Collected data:
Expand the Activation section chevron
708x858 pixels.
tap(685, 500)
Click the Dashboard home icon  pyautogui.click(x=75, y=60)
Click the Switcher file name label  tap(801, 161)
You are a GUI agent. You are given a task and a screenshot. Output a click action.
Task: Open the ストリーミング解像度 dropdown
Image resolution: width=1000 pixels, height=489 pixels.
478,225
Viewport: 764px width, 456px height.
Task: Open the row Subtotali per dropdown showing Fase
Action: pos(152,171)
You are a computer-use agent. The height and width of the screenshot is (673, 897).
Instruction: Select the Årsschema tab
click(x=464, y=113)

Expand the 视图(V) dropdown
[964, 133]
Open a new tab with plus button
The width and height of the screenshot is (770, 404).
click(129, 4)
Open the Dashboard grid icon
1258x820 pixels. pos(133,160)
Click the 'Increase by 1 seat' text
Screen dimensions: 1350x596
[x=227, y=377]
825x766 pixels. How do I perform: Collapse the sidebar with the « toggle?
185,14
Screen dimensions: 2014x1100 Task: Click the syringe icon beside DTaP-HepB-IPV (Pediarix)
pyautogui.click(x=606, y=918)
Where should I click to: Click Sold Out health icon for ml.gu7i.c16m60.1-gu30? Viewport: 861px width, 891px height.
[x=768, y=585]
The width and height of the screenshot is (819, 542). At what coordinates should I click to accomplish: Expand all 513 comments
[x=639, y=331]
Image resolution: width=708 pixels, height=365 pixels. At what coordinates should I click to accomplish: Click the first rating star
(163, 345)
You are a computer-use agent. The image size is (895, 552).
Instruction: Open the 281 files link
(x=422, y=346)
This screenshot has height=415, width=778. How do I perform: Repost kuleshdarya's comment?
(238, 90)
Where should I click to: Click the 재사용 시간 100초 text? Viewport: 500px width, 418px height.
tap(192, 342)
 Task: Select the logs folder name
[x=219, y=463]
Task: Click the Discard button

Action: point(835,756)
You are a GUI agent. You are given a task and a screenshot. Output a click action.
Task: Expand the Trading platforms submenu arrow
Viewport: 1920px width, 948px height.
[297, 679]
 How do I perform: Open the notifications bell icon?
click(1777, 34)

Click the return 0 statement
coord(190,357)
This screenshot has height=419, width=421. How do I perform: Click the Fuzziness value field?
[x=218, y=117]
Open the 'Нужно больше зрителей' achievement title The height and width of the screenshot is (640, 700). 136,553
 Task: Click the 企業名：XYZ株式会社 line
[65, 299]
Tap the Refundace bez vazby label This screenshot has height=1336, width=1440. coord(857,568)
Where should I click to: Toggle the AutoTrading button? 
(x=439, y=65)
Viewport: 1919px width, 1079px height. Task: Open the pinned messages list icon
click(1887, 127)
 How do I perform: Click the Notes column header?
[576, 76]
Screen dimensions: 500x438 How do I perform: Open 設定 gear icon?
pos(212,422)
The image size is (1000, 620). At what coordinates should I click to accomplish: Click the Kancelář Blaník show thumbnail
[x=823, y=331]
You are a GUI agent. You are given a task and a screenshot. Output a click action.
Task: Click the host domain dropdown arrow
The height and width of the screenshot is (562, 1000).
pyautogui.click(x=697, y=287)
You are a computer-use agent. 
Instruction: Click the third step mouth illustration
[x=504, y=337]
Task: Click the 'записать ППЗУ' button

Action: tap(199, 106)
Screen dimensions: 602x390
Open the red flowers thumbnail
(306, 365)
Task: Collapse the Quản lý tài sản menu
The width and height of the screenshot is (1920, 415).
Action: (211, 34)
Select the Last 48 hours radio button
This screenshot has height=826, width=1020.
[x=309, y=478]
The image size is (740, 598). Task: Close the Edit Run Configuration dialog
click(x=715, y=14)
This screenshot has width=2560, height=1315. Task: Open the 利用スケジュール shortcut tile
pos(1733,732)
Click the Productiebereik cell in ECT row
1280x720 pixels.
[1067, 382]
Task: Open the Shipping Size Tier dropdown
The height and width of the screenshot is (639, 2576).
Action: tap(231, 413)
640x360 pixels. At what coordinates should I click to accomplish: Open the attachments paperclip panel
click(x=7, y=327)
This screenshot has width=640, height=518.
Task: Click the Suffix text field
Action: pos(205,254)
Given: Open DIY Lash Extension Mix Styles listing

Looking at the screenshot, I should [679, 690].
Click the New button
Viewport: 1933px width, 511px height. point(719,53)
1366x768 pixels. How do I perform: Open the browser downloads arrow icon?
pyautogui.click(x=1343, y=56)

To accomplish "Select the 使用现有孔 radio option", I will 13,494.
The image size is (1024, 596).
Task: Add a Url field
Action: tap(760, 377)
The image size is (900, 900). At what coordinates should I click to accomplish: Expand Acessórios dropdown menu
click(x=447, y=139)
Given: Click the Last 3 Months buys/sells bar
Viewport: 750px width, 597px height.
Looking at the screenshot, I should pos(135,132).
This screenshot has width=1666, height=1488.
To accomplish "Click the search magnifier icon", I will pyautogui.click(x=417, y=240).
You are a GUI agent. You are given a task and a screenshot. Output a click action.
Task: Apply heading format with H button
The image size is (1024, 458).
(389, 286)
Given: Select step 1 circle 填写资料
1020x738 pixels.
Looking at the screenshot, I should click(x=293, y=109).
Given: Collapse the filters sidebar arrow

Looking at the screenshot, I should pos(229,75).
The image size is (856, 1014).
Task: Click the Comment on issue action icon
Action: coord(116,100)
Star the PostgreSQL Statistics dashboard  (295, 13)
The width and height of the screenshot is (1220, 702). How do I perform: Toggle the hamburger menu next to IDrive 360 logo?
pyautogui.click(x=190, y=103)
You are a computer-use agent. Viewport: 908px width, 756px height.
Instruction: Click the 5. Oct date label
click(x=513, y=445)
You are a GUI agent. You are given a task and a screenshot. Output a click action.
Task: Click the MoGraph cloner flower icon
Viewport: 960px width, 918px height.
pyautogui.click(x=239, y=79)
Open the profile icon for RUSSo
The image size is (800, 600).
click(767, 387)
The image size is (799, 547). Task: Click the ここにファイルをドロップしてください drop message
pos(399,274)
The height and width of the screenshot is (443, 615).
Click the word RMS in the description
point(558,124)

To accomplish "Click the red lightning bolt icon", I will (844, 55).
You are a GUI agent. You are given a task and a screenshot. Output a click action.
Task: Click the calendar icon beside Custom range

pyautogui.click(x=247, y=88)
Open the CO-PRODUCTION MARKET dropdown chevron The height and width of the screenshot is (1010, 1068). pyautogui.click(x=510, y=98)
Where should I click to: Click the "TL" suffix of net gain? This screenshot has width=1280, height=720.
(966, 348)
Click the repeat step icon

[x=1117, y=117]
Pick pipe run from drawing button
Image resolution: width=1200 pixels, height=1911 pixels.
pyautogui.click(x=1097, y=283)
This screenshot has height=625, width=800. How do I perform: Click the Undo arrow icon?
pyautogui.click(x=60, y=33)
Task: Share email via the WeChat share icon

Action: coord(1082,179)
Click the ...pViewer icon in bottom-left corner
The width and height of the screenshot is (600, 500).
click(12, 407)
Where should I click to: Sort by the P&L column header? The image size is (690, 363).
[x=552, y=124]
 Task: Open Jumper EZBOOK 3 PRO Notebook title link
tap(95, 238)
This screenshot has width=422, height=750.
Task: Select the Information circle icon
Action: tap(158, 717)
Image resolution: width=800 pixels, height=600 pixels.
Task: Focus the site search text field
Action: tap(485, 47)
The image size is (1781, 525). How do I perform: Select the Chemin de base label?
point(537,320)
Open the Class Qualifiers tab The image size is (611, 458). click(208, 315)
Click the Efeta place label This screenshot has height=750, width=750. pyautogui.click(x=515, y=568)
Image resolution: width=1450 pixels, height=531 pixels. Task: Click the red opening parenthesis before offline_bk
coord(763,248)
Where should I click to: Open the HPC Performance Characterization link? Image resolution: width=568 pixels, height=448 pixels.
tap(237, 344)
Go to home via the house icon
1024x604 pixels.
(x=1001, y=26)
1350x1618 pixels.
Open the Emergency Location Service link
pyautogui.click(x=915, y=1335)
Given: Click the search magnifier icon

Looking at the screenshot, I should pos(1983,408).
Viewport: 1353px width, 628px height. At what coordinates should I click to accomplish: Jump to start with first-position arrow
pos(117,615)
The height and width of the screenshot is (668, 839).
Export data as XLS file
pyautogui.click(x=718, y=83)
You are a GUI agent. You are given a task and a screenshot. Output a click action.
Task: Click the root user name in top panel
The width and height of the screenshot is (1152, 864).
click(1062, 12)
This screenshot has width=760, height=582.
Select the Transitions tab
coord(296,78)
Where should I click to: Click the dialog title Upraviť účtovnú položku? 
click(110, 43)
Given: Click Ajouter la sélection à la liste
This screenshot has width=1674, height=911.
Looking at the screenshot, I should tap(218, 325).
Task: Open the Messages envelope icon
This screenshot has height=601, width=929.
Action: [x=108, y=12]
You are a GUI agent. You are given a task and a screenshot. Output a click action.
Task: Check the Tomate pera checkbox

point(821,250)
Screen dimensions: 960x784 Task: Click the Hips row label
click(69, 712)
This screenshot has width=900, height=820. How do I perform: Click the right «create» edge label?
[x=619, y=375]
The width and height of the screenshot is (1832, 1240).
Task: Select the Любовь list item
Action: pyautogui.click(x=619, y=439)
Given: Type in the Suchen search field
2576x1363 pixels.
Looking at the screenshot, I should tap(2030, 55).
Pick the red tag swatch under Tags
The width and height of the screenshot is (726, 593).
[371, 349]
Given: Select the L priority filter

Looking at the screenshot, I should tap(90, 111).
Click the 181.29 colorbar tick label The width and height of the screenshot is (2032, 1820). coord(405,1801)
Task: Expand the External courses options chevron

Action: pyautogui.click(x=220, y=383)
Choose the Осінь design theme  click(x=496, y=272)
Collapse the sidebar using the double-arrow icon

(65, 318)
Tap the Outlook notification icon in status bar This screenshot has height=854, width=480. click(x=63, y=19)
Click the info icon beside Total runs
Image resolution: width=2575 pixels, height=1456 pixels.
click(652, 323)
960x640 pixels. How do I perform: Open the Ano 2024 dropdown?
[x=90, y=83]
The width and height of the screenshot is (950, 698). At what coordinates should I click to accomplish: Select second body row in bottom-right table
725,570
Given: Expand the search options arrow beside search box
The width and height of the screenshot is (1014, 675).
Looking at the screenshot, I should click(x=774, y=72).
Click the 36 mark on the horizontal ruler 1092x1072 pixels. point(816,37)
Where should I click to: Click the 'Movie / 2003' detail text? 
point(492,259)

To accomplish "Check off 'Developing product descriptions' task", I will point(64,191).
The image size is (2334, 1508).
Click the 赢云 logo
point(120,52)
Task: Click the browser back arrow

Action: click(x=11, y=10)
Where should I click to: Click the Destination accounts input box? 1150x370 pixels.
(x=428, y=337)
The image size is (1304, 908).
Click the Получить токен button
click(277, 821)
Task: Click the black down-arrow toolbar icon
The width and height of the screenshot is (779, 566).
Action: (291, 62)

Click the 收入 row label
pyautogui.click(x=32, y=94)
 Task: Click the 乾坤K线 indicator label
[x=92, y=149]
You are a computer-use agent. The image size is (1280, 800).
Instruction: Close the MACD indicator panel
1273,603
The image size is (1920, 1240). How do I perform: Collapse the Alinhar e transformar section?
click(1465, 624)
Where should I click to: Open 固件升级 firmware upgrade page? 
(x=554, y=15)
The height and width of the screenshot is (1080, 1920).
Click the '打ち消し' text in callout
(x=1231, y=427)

*EXERCISE OBJECTIVE*: Lay out the lines between the one holding "Where should I click to: Click the dialog" and the one holding "Tap the Outlook", inclusive, as a Markdown table with the columns Row and Line, skipping blank lines.

*COMPLETE OUTPUT*:
| Row | Line |
|---|---|
| 1 | Where should I click to: Click the dialog title Upraviť účtovnú položku?  |
| 2 | click(110, 43) |
| 3 | Given: Click Ajouter la sélection à la liste |
| 4 | This screenshot has width=1674, height=911. |
| 5 | Looking at the screenshot, I should tap(218, 325). |
| 6 | Task: Open the Messages envelope icon |
| 7 | This screenshot has height=601, width=929. |
| 8 | Action: [x=108, y=12] |
| 9 | You are a GUI agent. You are given a task and a screenshot. Output a click action. |
| 10 | Task: Check the Tomate pera checkbox |
| 11 | point(821,250) |
| 12 | Screen dimensions: 960x784 Task: Click the Hips row label |
| 13 | click(69, 712) |
| 14 | This screenshot has width=900, height=820. How do I perform: Click the right «create» edge label? |
| 15 | [x=619, y=375] |
| 16 | The width and height of the screenshot is (1832, 1240). |
| 17 | Task: Select the Любовь list item |
| 18 | Action: pyautogui.click(x=619, y=439) |
| 19 | Given: Type in the Suchen search field |
| 20 | 2576x1363 pixels. |
| 21 | Looking at the screenshot, I should tap(2030, 55). |
| 22 | Pick the red tag swatch under Tags |
| 23 | The width and height of the screenshot is (726, 593). |
| 24 | [371, 349] |
| 25 | Given: Select the L priority filter |
| 26 | Looking at the screenshot, I should tap(90, 111). |
| 27 | Click the 181.29 colorbar tick label The width and height of the screenshot is (2032, 1820). coord(405,1801) |
| 28 | Task: Expand the External courses options chevron |
| 29 | Action: pyautogui.click(x=220, y=383) |
| 30 | Choose the Осінь design theme  click(x=496, y=272) |
| 31 | Collapse the sidebar using the double-arrow icon |
| 32 | (65, 318) |
| 33 | Tap the Outlook notification icon in status bar This screenshot has height=854, width=480. click(x=63, y=19) |